Friday, May 16, 2014

This is Where I Leave You: A Reivew

Much to my amazement, I found time to read another book. As an editor and writer, reading is part of my job description, so when I haven't read anything new in a while, I start to look guilty, flinching at the sight of book stores and looking over my shoulder for the writing gods to strike me down.

It's a tough life.

Luckily, it's not as tough as the life I was reading about in said book. Nor is it as funny. This is Where I Leave You by Jonathan Tropper has to be the funniest sad book I've ever read. 


In my last book review, I mentioned that my favorite genre was autobiography/memoir. While this wasn't a true memoir, it was written as such. That is, the characters were fictional, but the protagonist was writing his story.

And it may have just moved into first place as My Favorite Book.

You see, I like minimalist writing. Witty humor. Inside jokes between the author and the reader. And this book was full of them. Like this little gem:

"The grave digger looks like Santa Clause, and I don't believe for a minute he doesn't know it. With his long white beard and stout build, he has to know the effect of wearing a red and white anorak and how inappropriate the whole getup looks in the Mount Zion Cemetery. When you spend your days putting corpses in the ground, I guess you have to find the fun where you can. But this morning, as we bury my father in a teeming downpour, Saint Nick is all business, even as his ridiculous raincoat makes him stand out like a bloodstain against a sky the color of a dead tooth."

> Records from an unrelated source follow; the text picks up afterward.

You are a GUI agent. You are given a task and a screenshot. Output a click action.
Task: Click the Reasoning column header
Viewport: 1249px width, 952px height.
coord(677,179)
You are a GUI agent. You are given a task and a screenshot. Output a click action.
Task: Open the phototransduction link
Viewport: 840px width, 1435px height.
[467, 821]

A dead tooth. Have you ever heard such a perfect description of the sky so beautifully built around context and imagery?

Judd Foxman, our protagonist, returns to his homestead along with his three fiery siblings to sit shiva after his father's death. He's recently separated from his wife, who he found in bed with his boss, so he's left to survive the mounds of Jewish women looking to set him up with their daughters/nieces/cousins. Throughout the course of the seven-day shiva, Judd reflects on how his marriage fell apart, how his family fell apart, and how his life will ever be put back together. He's a regular Humpty Dumpty. He reunites with an old fling, fights with more than one sibling, and even uncovers a secret about his mother that rattles his whole concept of marriage.

But despite the horrific sadness of the whole situation, Tropper is able to write with perfectly dry humor so that you find yourself laughing instead of crying. Take Phillip, for example, Judd's youngest brother. The black sheep of the family, not only as the baby of the siblings, but also as the only one willing to express emotion in a house full of stone faced Jews.

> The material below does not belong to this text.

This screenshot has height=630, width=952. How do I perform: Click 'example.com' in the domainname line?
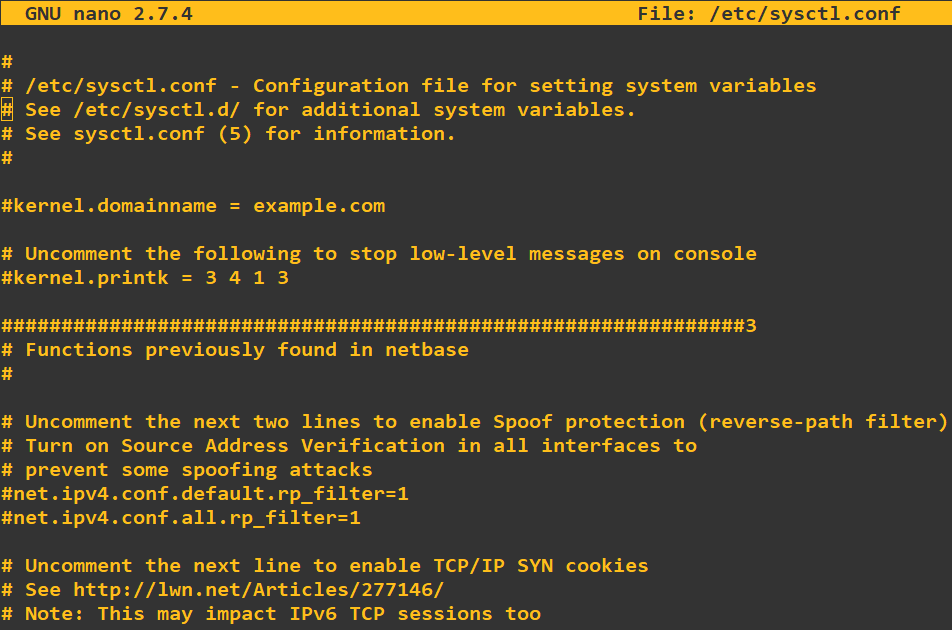pyautogui.click(x=319, y=206)
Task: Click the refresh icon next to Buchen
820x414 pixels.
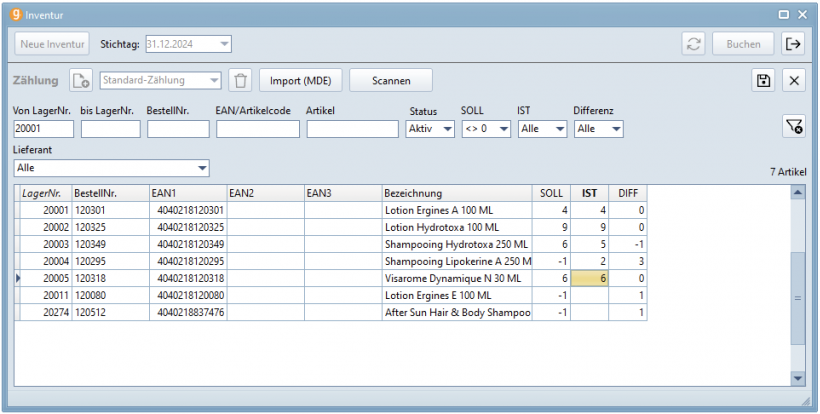Action: [692, 44]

“Phillip is the Paul McCartney of our family: better-looking than the rest of us, always facing a different direction in pictures, and occasionally rumored to be dead.”

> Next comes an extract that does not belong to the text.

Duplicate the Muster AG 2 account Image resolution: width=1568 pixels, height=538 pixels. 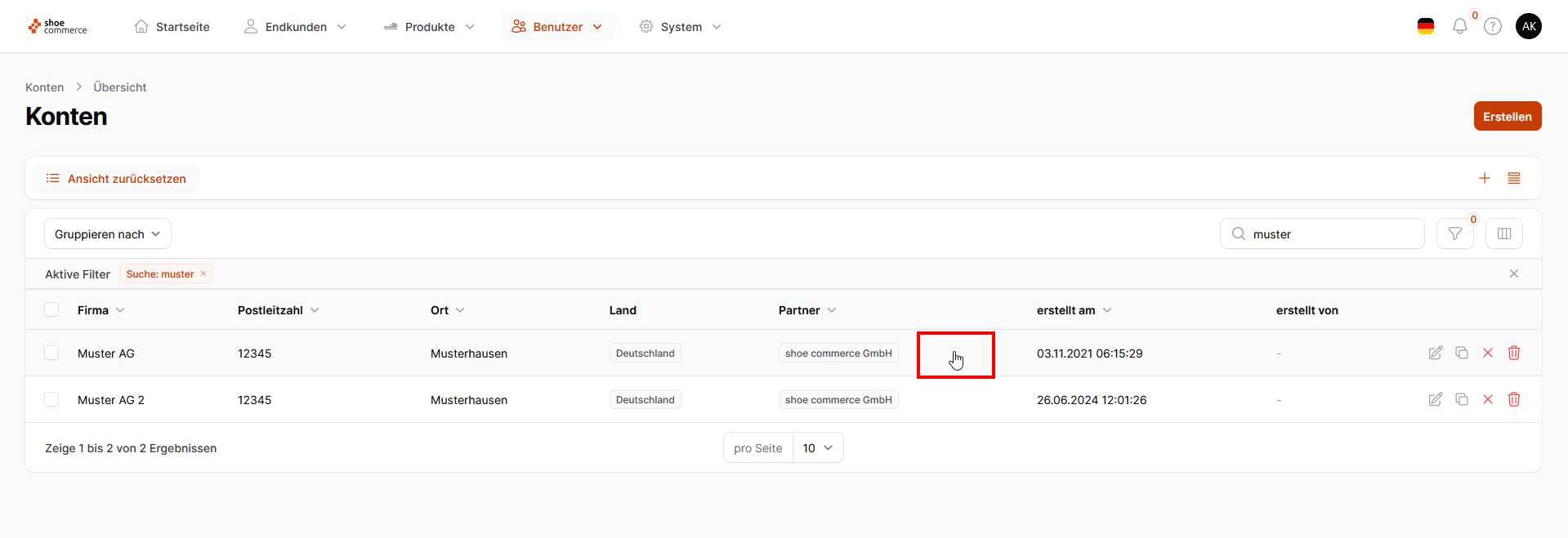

Or this little remark on lustfull love:

“And even if you didn't fall in love in the eighties, in your mind it will feel like the eighties, all innocent and airbrushed, with bright colors and shoulder pads and Pat Benetar or the Cure on the soundtrack.” 

But he also balances the line between perfect sensitivity and bluntness with pieces of wisdom such as:

“You have to look at what you have right in front of you, at what it could be, and stop measuring it against what you've lost. I know this to be wise and true, just as I know that pretty much no one can do it.” 

This novel is written right up my ally. Tropper's writing style hits home with me as he describes in plain, colorful English the exact struggles of Judd and his family, friends, and life. He uses vibrant characters and sets them in the worst of events, letting their stubborn, silent, and violent personalities push the rhythm of the story forward, forward, forward.

If you're looking for a quick read about love and death that won't make you cry, check this one out. You won't be sorry.